Joker, du nom de son principal personnage, est un film sur un malade mental solitaire et sur une société qui l’abandonne et le traite comme un déchet. Arthur Fleck endure des privations et il survit à peine grâce à un travail précaire qui consiste à faire le clown. Il a été enfermé dans une prison psychiatrique et les soins qu’il reçoit ensuite pour sa santé mentale sont supprimés, en raison de coupes budgétaires. Il doit s’occuper de sa mère handicapée et vit dans un appartement insalubre.

La rage qu’il ressent face à sa situation conduit Arthur à devenir un meurtrier et, finalement - comme on le sait depuis Batman - un super-méchant déguisé. Mais Joker ne fait référence à l’histoire du super-héros que par la tangente. L’action du film se déroule en 1981 à New York - et il n’y a que quelques références occasionnelles qui montrent que c’est supposé être le "Gotham".

Le film a été précédé par un scandale : sert-il vraiment à glorifier la violence des incels et plus largement des hommes blancs ? Le cinéma où je suis allé à Brooklyn était surveillé par un officier de police armé, stationné devant l’entrée.

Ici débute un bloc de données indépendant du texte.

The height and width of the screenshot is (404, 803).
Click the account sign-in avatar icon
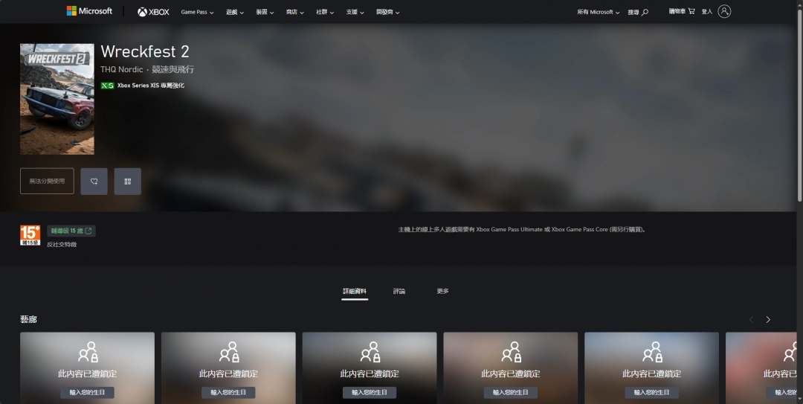tap(724, 11)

Richard Brody, journaliste du New Yorker, a dit du film qu’il était raciste. C’est sans doute en effet un choix contestable de faire commencer le film avec cette scène où Arthur, qui travaille comme clown de rue, se fait brutalement attaquer par quatre jeunes noirs - rappelant la vieille rengaine raciste des jeunes noirs qui attaquent un blanc innocent. Mais le film ne fait plus référence à cette scène ensuite, qui contraste d’ailleurs avec les messages en direction de la classe ouvrière et d’une solidarité qui dépasse les divisions racistes. En effet la transformation d’Arthur en vengeur de la classe ouvrière commence lorsqu’il est abordé par trois représentants financiers dans le métro. Il identifie à ce moment là avec perspicacité les responsables de sa misère : ce sont des hommes riches en costume-cravates. La travailleuse sociale qui galère elle aussi et s’occupe d’Arthur est une femme noire, mais la couleur de peau bien loin d’impliquer une contradiction entre les deux personnages, apporte au contraire une conscience de classe solide et sans compromis : "Ces gens-là se foutent complètement des gens comme toi. Et ils se foutent aussi complètement des gens comme moi".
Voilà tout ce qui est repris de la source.